追跡可能な全症例から抽出した、造血器悪性腫瘍治療後のHBV再活性化21症例の検討

演者 河野 聡(北九州市立医療センター・内科)
共同演者 野村 秀幸(新小倉病院・肝臓病センター), 下田 慎治(九州大・病態修復内科)
抄録 【目的】造血器悪性腫瘍の治療後に生じたHBs抗原陰性からのHBV再活性化症例の特徴を検討する。【方法】1995年から2012年2月までに入院した造血器悪性腫瘍患者1632例が対象。調査を開始した2010年1月以降の276例は、既往感染症例を対象に最終治療後もHBs抗原あるいはHBVDNAを追跡した。調査開始以前の入院症例1356例は、原疾患治療前と現在のHBVマーカーを比較検討した。【成績】21例をHBV再活性化症例として診断した。
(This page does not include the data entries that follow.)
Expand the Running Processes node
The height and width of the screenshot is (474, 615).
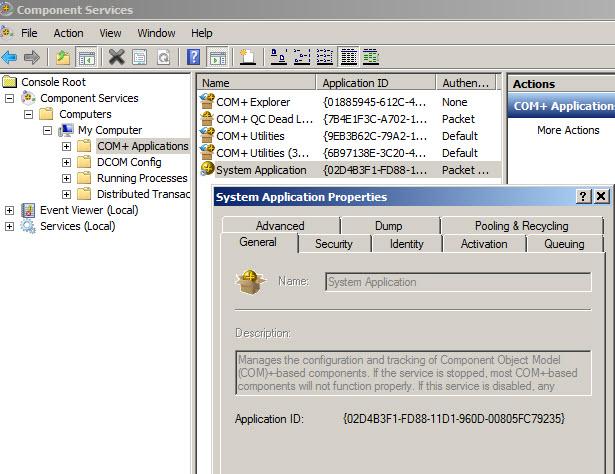[x=67, y=178]
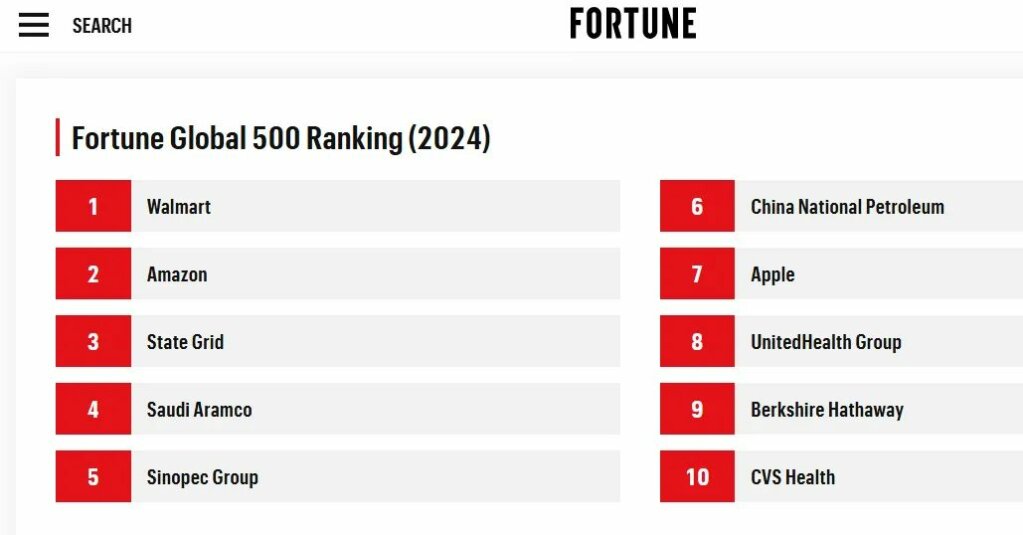Click the SEARCH link in header

(x=102, y=26)
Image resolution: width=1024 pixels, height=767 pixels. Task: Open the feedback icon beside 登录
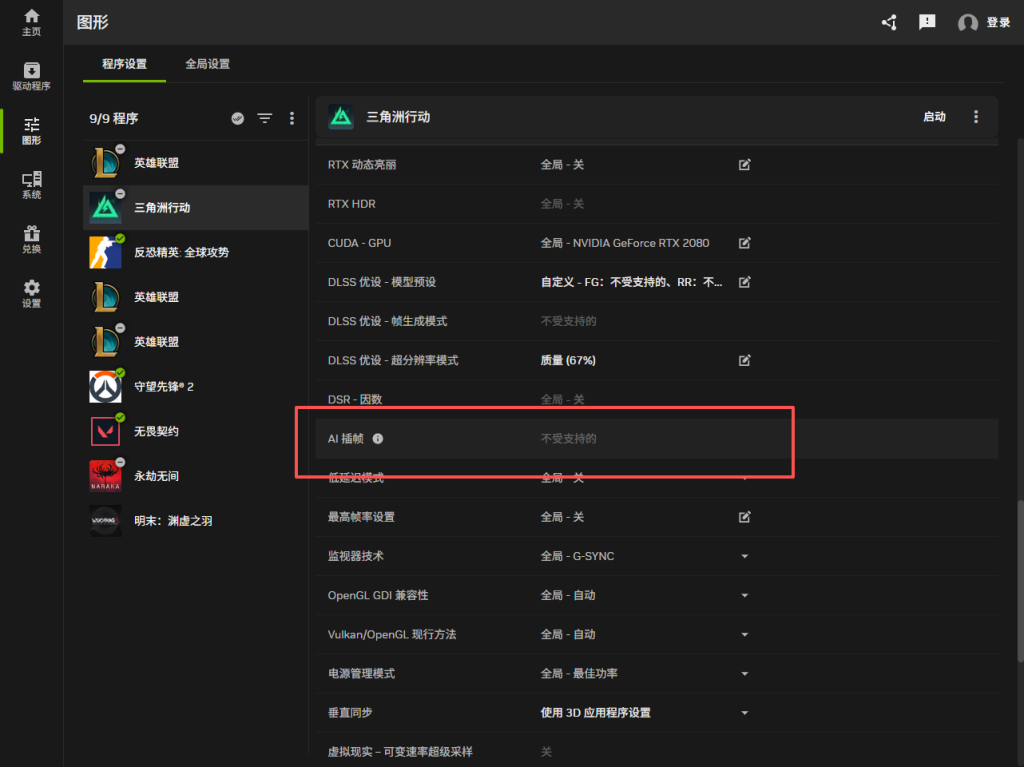[927, 22]

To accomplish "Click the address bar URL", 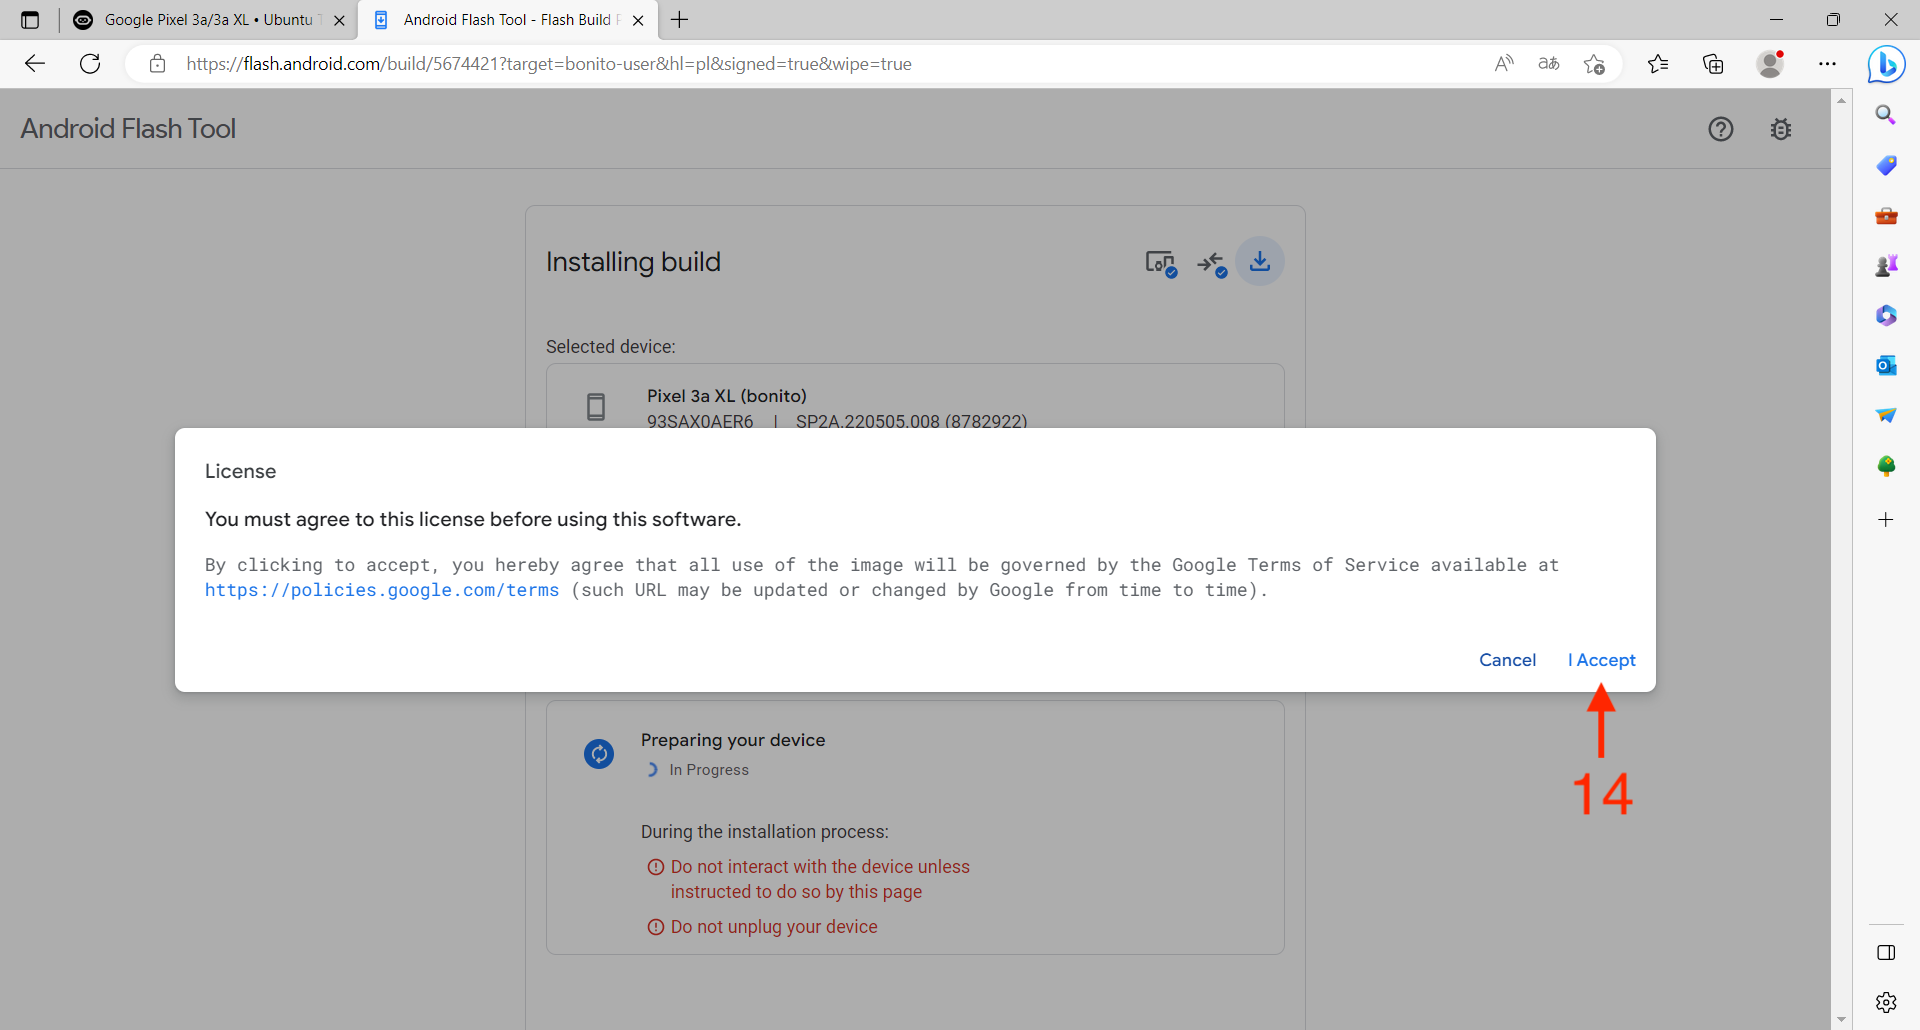I will (548, 64).
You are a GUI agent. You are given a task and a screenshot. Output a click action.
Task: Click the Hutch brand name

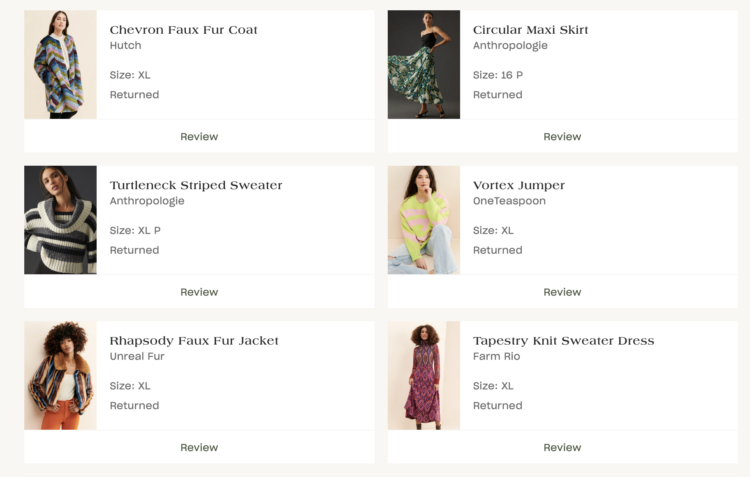125,46
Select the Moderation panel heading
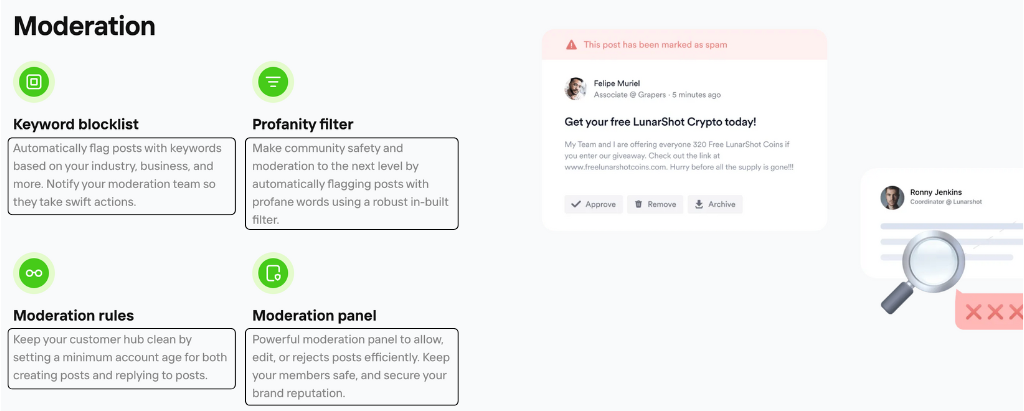 click(x=314, y=316)
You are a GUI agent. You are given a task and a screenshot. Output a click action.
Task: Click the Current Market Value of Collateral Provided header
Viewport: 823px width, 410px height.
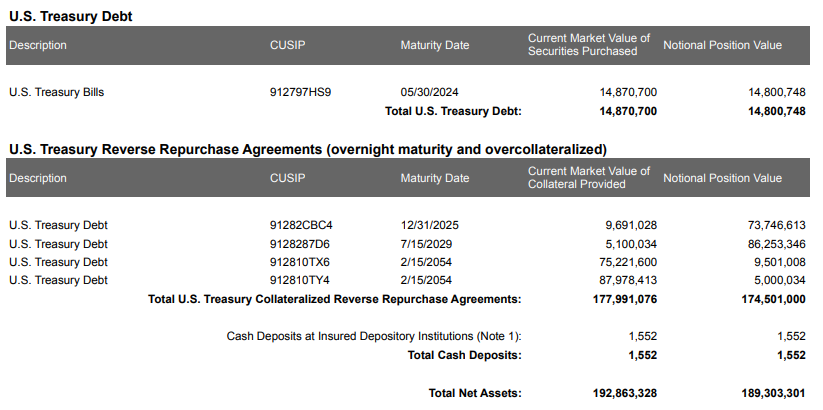[589, 177]
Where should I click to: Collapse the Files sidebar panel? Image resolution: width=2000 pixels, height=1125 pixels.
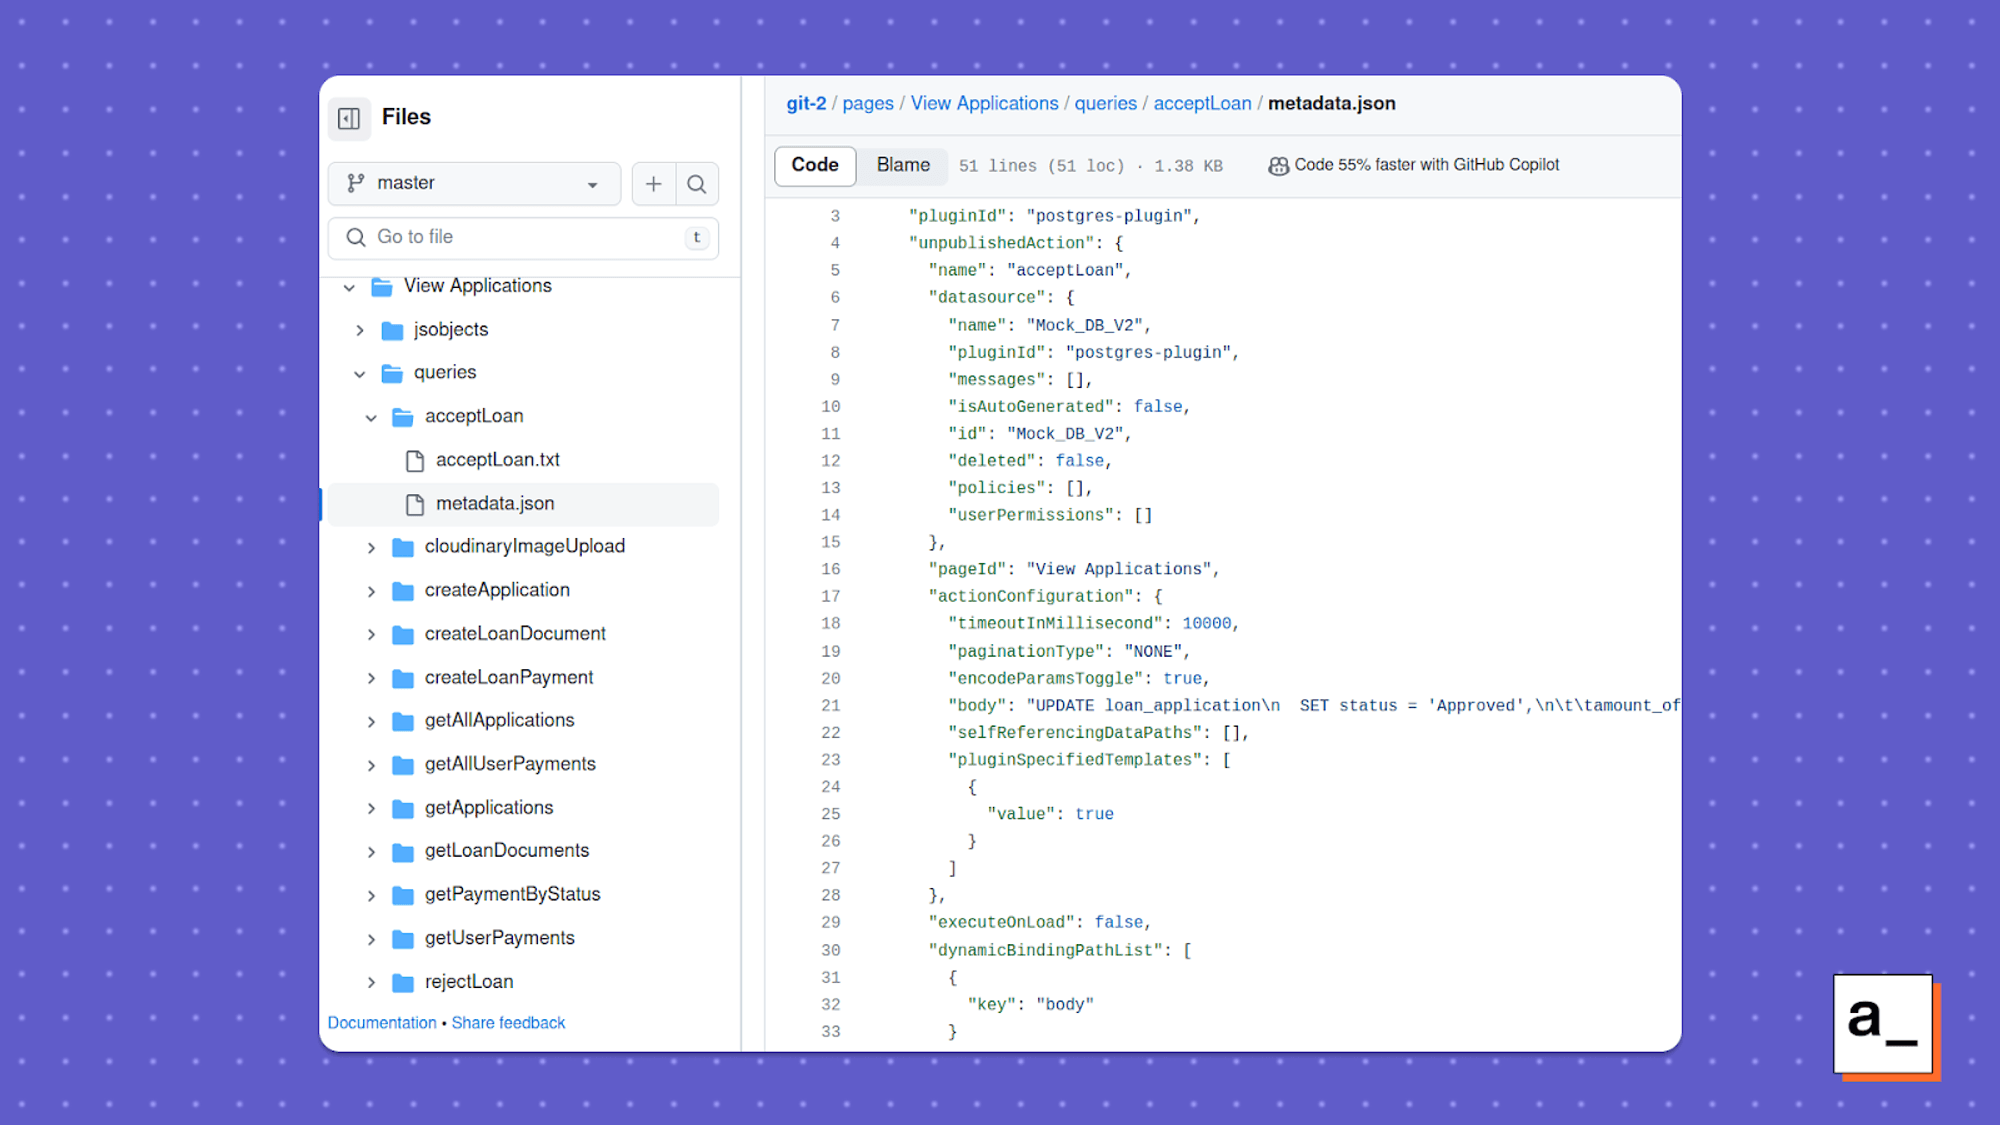click(349, 118)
前向き検討の276症例中、既往感染は46例(16.7%)、HBV再活性化は4例(1.4%)であった。悪性リンパ腫が17例(11例にRituximabを使用)、造血幹細胞移植症例が12例であった。最終治療から1年以内に診断した11例中9例がRituximab投与症例。1年以降に診断した10例中7例はRituximab投与歴のない同種造血幹細胞移植症例であった。Genotype はA/B/C/不明=1/2/12/6例、発症時HBs抗原陽性は18例、HBe抗原陽性は15例、HBVDNAは16例が6LC/ml以上であった。治療前HBs抗体陽性の6例中5例はHBV再活性化診断時に陰性化していた。ALT 100 IU/l以上の肝炎は8例に、T.Bil 3mg/dl以上の黄疸は3例にみられた。黄疸を伴う肝炎をきたした2症例はいずれもPC/CP変異を認めた。肝不全による死亡は2例で、12例は現在も生存している。核酸アナログ投与19例のうち、高ウィルス症例で24週以上経過が追えた10例中7例は24週以内にHBVDNA<4LC/mlとなり、うち3例はHBVDNAの陰性化が得られた。【結論】HBs抗原陰性からのHBV再活性化による肝炎は重症化すると死亡率が高いが、その背後に多くの軽症例がある。Rituximab投与症例は短期でHBV再活性化がみられるのに対し、同種造血幹細胞移植症例は長期にわたる注意が必要である。HBV再活性化においても、PC/CP変異が重症化と関連するのかもしれない。核酸アナログの反応は良好なので、早期診断・治療は有効と思われる。